- **Task statement**: Starting at the line that contains "Where should I", write out every line through the end of the records below exactly as it appears, and leave out all pictures.

▬▬▬▬▬▬▬▬▬▬

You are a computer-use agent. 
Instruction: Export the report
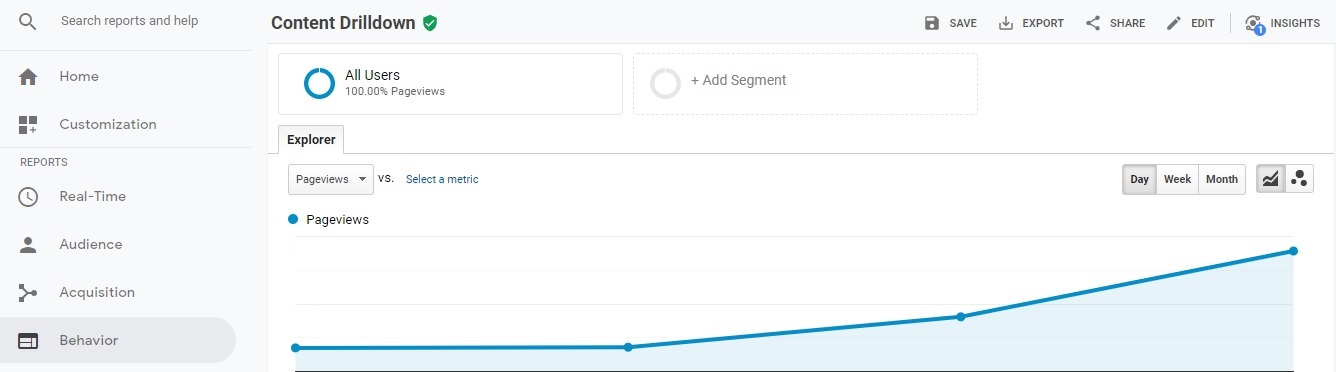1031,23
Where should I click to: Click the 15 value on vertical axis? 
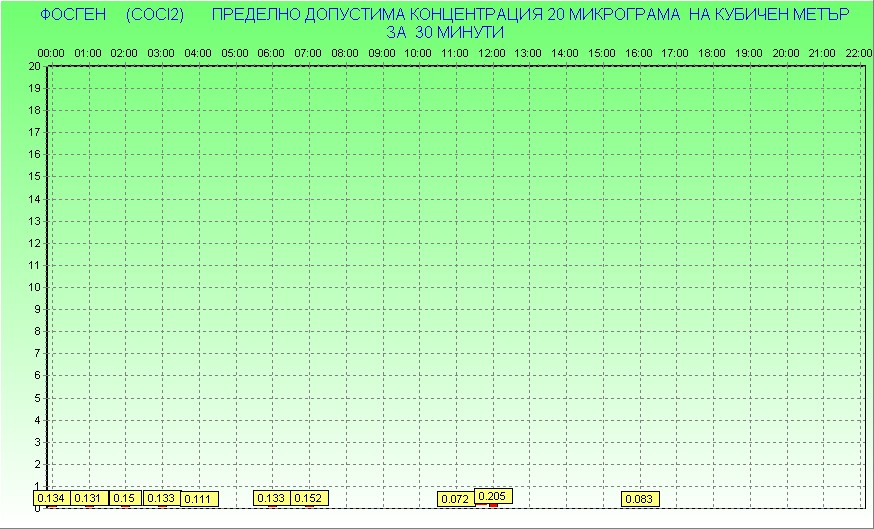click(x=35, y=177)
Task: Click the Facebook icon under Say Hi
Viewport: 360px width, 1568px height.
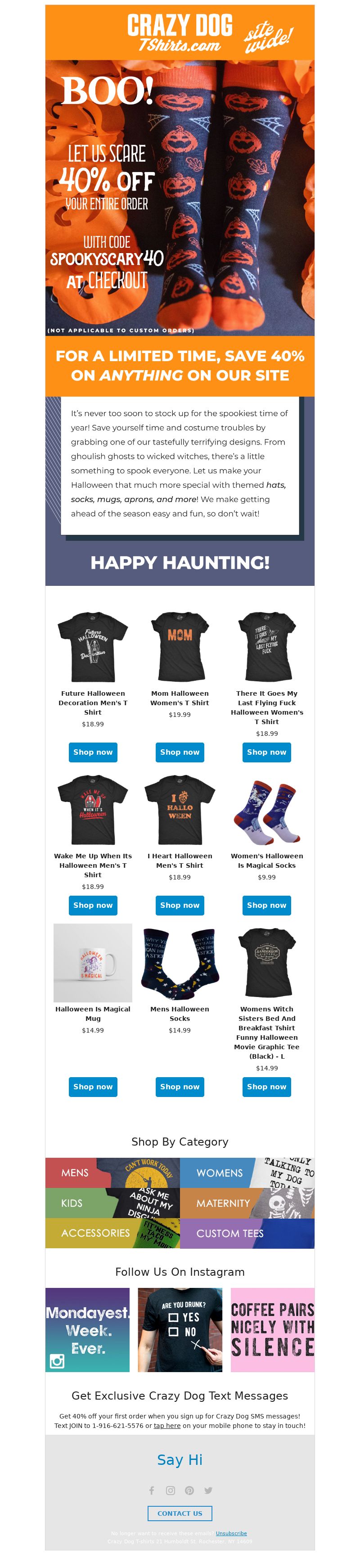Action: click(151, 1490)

▬▬▬▬▬▬▬▬▬▬

- **Result**:
Where should I click to: Click the 15 value on vertical axis? 
click(x=35, y=177)
Task: Click the Facebook icon under Say Hi
Viewport: 360px width, 1568px height.
Action: click(151, 1490)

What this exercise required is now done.